TEXT SEGMENT —
== == ==

However, we propose that these redirections in musical gestures could be pushed further, to allow for a flexible design of IVMIs that take advantage of CDR manipulations. In particular, one of the advantages of IVMIs is the possibility given to the user of placing multiple interaction zones freely according to their preferences, resulting in a higher appropriation of the instruments.
What we envision is a virtual musical environment which would be composed of zones with locally defined Control-Display ratios. 3D widgets, such as control boxes or 3D sliders, could amplify gestures, leading to an increased resolution of control, or reduce gestures, to increase the sense of presence. Outside these widgets, the user’s movements could be redirected, following the technique proposed in [10], in order to reduce the physical interaction space, keeping the hands in the same interaction area.
Figure 5 shows an example of interaction sequence within such an environment. On the leftmost figure, the user is interacting in a first control box which reduces their gestures compared to the visual display. In the middle figure, they are moving their hand to interact with a second box to the left. This transition is however redirected so that their hand is progressively brought back to its original position. They then reach the left control box inside which an amplification of gestures has been defined, in order to increase their control accuracy within a limited visual space.

== == ==

DATA TO EXAMINE —
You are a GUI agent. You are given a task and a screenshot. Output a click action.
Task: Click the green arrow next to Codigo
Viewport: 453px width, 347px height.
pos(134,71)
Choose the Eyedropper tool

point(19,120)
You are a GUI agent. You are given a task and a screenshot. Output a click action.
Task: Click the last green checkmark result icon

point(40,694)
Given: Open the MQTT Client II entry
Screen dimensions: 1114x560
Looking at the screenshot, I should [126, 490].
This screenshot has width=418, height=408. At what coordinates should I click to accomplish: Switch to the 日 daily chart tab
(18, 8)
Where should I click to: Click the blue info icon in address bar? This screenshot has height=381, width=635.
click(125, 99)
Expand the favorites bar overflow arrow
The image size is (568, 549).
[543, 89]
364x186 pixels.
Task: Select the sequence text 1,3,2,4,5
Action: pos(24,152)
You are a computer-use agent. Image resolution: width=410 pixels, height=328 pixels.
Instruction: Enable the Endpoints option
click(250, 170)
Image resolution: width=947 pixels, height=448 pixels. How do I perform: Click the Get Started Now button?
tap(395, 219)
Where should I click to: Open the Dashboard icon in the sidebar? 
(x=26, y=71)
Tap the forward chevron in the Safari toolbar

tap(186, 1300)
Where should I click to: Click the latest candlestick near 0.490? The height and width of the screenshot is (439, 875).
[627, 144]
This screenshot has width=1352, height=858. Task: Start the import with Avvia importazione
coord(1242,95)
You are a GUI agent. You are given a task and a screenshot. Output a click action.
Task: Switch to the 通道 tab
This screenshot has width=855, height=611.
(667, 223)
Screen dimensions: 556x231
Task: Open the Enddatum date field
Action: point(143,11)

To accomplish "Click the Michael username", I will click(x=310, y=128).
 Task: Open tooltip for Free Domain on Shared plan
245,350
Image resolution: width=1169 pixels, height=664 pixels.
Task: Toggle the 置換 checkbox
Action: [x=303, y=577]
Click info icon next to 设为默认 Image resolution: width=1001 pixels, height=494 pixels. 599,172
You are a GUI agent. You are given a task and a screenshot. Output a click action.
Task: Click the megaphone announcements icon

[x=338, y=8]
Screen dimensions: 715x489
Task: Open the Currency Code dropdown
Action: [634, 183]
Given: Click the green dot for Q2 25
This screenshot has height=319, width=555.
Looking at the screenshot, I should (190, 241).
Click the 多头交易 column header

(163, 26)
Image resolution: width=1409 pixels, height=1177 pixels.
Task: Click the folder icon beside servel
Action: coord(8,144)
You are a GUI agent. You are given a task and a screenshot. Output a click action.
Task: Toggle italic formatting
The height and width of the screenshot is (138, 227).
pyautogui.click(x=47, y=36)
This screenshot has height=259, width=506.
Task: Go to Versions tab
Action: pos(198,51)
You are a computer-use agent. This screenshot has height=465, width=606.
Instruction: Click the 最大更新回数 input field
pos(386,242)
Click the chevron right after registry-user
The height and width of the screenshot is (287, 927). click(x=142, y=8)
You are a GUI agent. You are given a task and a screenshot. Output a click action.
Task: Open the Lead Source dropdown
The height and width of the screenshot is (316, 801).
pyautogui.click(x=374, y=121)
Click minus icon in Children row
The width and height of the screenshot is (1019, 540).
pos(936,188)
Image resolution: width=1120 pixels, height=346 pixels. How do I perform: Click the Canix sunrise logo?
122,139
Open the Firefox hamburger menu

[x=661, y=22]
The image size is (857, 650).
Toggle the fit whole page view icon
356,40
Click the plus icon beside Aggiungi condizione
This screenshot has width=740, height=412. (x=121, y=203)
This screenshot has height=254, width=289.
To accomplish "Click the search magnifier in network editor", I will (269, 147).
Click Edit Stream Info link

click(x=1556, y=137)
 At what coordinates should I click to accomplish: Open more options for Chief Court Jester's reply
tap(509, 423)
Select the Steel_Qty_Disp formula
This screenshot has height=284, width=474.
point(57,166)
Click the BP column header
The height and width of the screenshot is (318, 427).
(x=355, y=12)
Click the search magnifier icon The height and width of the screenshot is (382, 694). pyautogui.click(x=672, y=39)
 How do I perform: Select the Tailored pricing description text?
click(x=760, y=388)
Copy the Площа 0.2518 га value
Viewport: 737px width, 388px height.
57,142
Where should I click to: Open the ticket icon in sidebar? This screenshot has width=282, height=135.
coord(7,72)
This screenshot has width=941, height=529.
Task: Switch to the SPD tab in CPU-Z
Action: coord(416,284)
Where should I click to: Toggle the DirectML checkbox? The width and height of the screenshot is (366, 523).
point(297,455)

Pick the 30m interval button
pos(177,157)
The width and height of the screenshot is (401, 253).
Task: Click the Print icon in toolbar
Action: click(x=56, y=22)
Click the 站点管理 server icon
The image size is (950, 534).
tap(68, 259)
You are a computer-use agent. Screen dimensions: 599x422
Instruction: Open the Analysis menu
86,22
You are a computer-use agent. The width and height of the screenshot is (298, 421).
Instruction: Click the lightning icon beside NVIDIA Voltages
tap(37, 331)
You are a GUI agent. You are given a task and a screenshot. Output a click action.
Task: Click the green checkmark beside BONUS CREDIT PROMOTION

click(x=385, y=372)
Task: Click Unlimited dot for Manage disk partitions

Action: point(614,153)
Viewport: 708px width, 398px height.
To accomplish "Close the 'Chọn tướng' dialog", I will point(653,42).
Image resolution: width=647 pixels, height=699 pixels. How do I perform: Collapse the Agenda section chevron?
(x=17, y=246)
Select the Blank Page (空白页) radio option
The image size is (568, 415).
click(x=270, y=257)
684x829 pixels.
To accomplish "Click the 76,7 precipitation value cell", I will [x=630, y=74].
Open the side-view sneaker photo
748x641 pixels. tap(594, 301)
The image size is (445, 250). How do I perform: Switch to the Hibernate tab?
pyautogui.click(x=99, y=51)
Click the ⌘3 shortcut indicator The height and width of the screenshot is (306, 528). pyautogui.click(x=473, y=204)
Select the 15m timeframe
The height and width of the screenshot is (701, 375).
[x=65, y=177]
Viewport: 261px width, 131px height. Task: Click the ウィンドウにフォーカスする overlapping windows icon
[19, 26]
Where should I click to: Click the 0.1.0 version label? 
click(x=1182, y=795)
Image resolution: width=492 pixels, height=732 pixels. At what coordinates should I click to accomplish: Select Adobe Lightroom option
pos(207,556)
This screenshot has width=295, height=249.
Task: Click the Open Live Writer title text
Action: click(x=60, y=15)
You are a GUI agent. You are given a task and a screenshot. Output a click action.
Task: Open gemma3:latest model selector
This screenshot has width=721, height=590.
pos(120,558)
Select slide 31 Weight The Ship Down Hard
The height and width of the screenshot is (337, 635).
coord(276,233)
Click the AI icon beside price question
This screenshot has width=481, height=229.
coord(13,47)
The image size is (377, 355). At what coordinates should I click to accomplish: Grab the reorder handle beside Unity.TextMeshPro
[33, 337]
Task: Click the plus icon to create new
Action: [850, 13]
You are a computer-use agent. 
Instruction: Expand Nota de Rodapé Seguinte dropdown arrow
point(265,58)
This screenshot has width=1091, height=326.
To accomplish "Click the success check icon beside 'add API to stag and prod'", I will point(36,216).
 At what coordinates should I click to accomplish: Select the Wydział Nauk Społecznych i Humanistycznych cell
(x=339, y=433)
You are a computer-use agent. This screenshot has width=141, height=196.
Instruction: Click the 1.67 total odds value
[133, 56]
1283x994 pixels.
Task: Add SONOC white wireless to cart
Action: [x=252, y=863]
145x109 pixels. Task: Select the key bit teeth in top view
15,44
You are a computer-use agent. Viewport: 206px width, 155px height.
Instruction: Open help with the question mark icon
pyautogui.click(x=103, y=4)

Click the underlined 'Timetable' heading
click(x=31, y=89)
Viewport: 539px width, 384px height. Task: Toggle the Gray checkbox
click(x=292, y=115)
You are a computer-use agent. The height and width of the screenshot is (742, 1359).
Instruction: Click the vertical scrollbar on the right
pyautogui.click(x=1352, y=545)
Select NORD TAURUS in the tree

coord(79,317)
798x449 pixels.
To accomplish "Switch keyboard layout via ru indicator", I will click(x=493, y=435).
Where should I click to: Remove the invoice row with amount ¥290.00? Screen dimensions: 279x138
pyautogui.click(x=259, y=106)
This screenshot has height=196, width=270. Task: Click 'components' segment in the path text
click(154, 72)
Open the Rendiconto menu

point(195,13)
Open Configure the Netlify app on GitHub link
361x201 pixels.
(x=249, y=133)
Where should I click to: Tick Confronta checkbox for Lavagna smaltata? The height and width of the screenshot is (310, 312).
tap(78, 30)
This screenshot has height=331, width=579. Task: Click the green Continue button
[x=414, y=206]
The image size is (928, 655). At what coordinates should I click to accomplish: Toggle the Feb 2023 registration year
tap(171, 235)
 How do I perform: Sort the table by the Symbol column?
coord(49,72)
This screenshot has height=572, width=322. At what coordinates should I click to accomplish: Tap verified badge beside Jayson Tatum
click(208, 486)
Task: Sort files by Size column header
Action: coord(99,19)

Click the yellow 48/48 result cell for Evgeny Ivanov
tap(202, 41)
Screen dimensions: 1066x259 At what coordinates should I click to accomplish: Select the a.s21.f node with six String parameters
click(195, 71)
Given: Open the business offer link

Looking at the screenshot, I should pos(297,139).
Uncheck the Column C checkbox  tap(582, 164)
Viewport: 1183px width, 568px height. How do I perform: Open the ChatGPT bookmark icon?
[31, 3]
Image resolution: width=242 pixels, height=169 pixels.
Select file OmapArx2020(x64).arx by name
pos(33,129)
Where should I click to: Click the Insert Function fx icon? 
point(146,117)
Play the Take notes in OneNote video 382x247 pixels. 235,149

== == ==

WORK INSTRUCTION 1 —
Please rewrite the passage on virtual musical instruments, starting with "What we envision" and going on through "same interaction area.", with "widgets" replaced by "components".
WORK INSTRUCTION 2 —
Write what comes next in the passage on virtual musical instruments, picking up after its final sentence.

ANSWER BOX 1 —
What we envision is a virtual musical environment which would be composed of zones with locally defined Control-Display ratios. 3D components, such as control boxes or 3D sliders, could amplify gestures, leading to an increased resolution of control, or reduce gestures, to increase the sense of presence. Outside these components, the user’s movements could be redirected, following the technique proposed in [10], in order to reduce the physical interaction space, keeping the hands in the same interaction area.

ANSWER BOX 2 —
While this proposal opens new opportunities for musical expression, it also creates many new design challenges, such as how to handle redirection for bi-manual interaction, how to integrate the navigation within such an environment, what are the exact thresholds for visually reducing and increasing gestures, and so on.
In this paper, we conducted an experiment to investigate how CDR could impact the user experience of a DMI. It showed that a moderate variation of CDR may have a positive impact on presence and control difficulty and indirectly that it may impact the fatigue by reducing the distance covered by the hand. In particular, it showed that the use of a CDR around 2/3 could lead to a gain of presence compared to a CDR of 1/3 and 2. The same CDR could also lead to a decrease of control difficulty compared to a CDR of 1/3.
Knowing this, we suggested a design of DMI with locally amplified or reduced interaction zones and a redirection mechanism to reach them. We hope this would permit to give a large range of controls to the users by choosing if they want more precision, presence or less fatigue when interacting.
Our experiment suffered from some limitations which should be taken into account for further research. Due to the attribution of participants IDs, conditions were not fully balanced across participants, some only occurring at even positions and others at odd ones. Remotely conducting the experiment also led to some participants being disturbed during the tasks, by noises or other persons in their houses, which would have not happened in a lab setting. The variety of musical presets, chosen to reduce a potential boredom bias, might have led to a stronger than desired effect of preference between the presets, which might have altered the answers. Finally while the task might not have been long enough to elicit fatigue, breaks between the tasks may also have been too short to return to a low enough fatigue level.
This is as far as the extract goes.